Exactly reproduce the lines from the one containing "Click the Wi-Fi icon in menu bar" through the last line of the data, both ends included, leaving out pictures.

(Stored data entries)
■ ■ ■ ■ ■
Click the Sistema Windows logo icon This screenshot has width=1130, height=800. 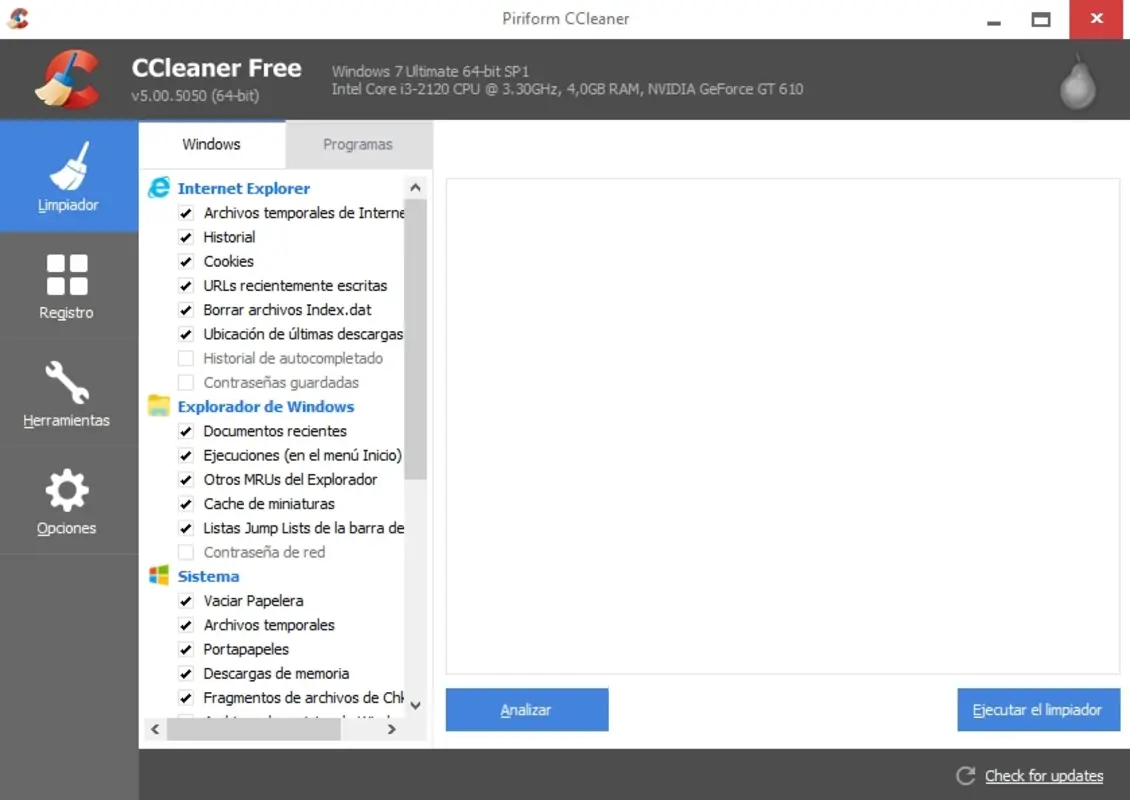coord(161,576)
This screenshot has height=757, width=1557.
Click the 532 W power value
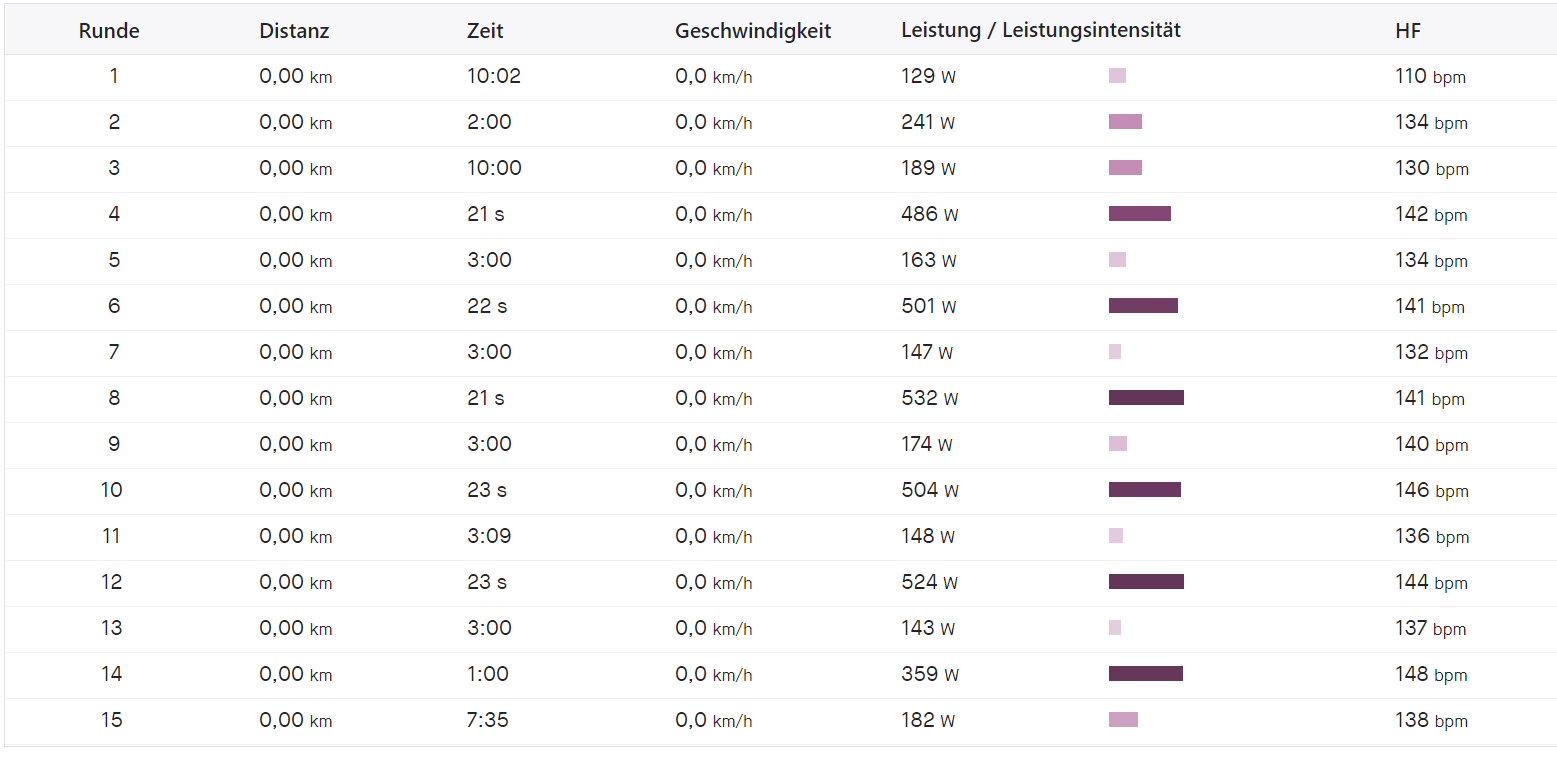[x=929, y=398]
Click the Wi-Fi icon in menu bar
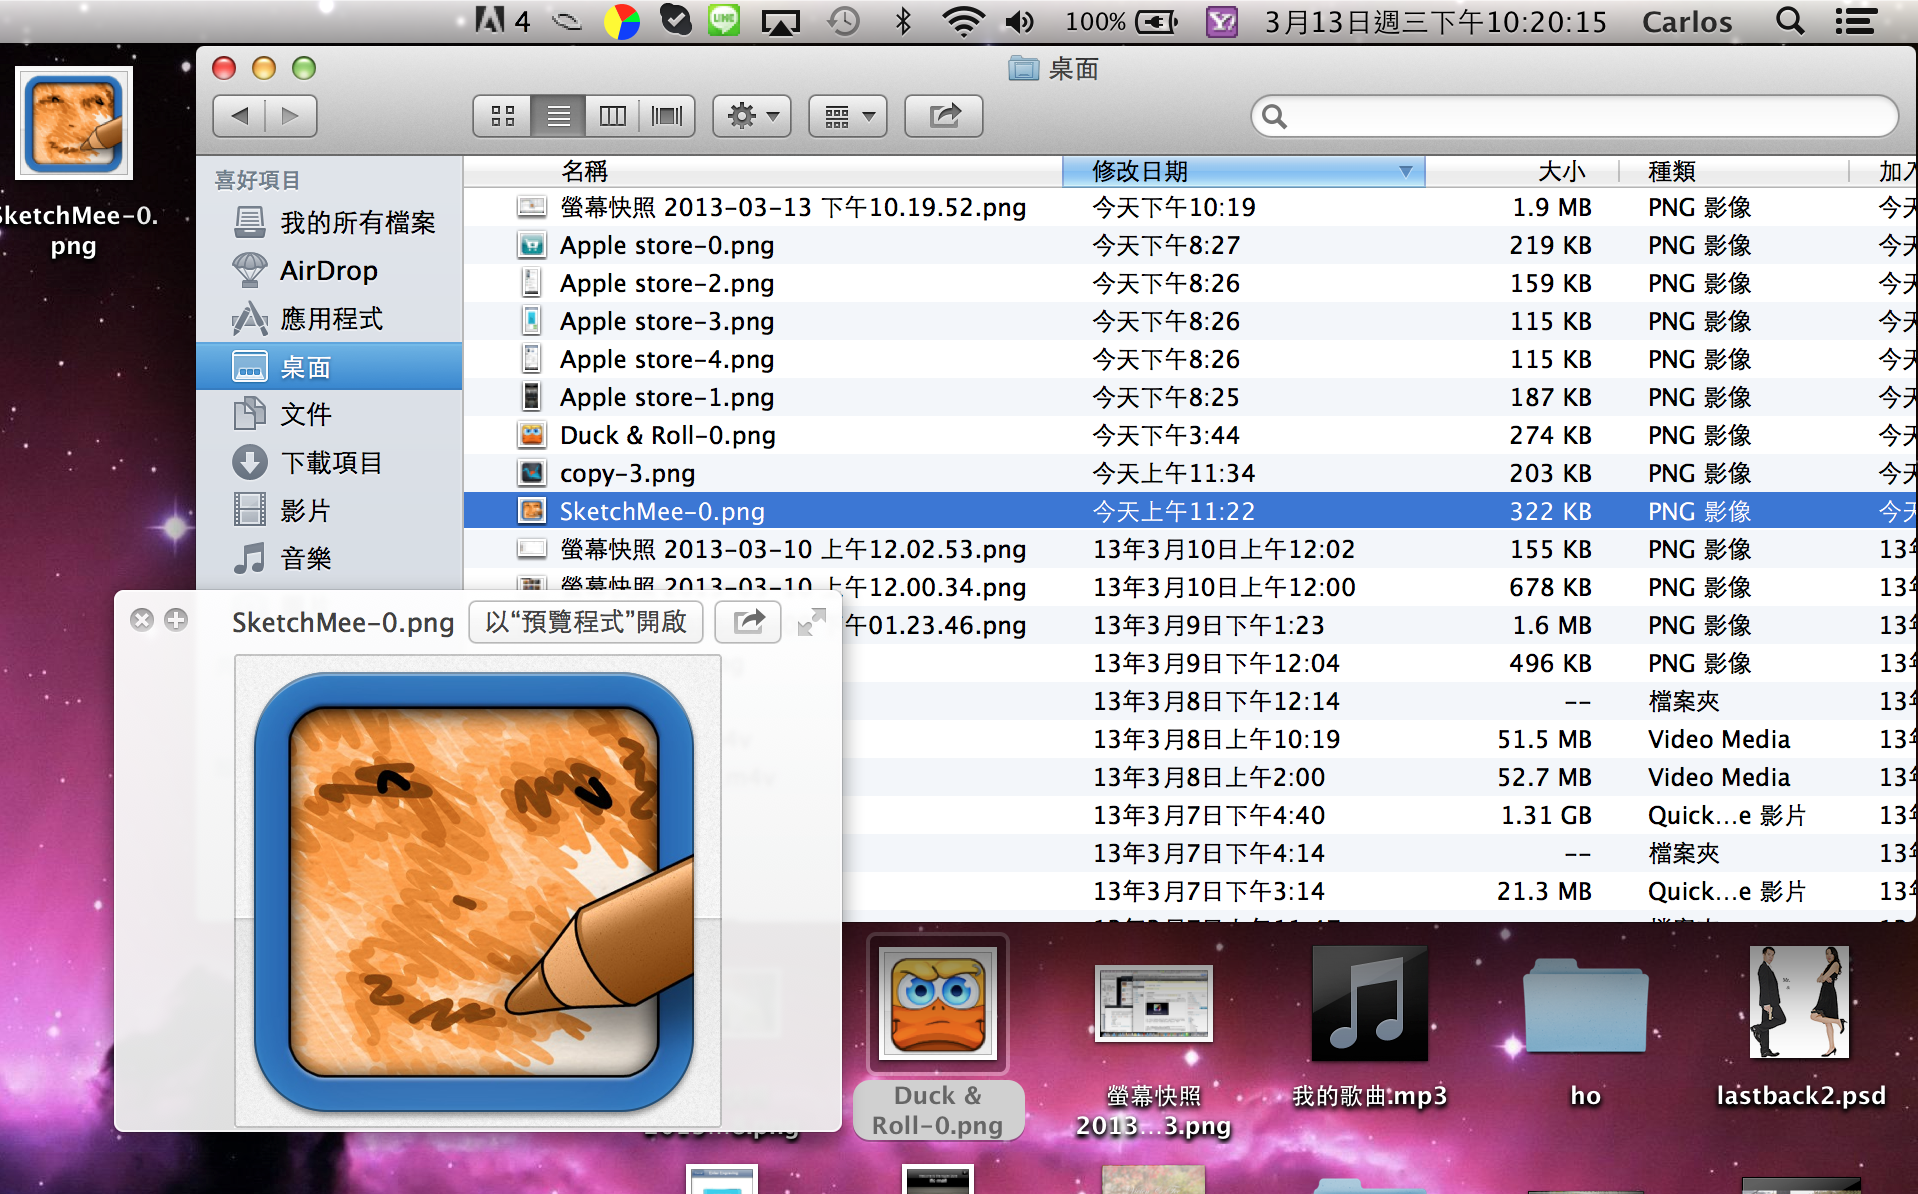Image resolution: width=1918 pixels, height=1194 pixels. coord(962,21)
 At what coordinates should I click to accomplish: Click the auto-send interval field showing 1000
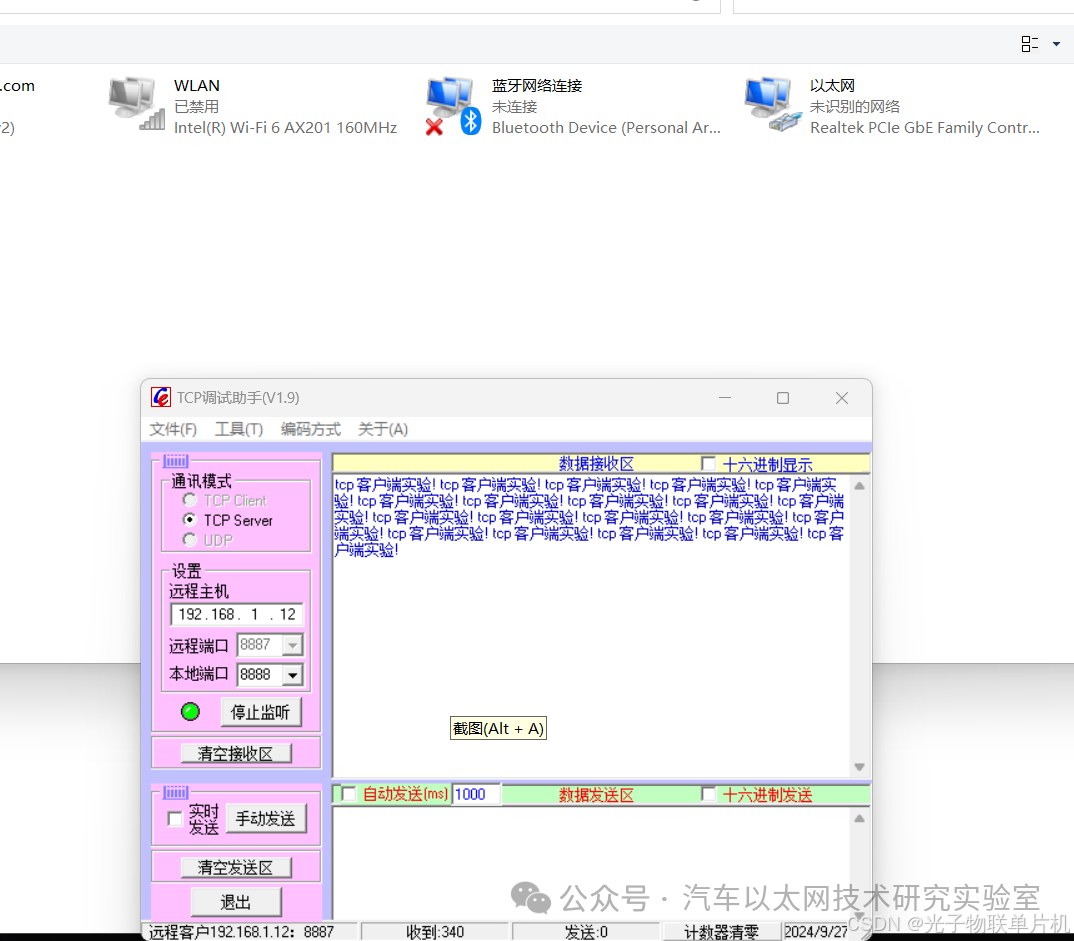pyautogui.click(x=476, y=794)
■ ■ ■ ■ ■
*Solution to this task*:
Click the Wi-Fi icon in menu bar
Image resolution: width=1918 pixels, height=1194 pixels. coord(962,21)
 At what coordinates should I click to accomplish: Click the auto-send interval field showing 1000
pyautogui.click(x=476, y=794)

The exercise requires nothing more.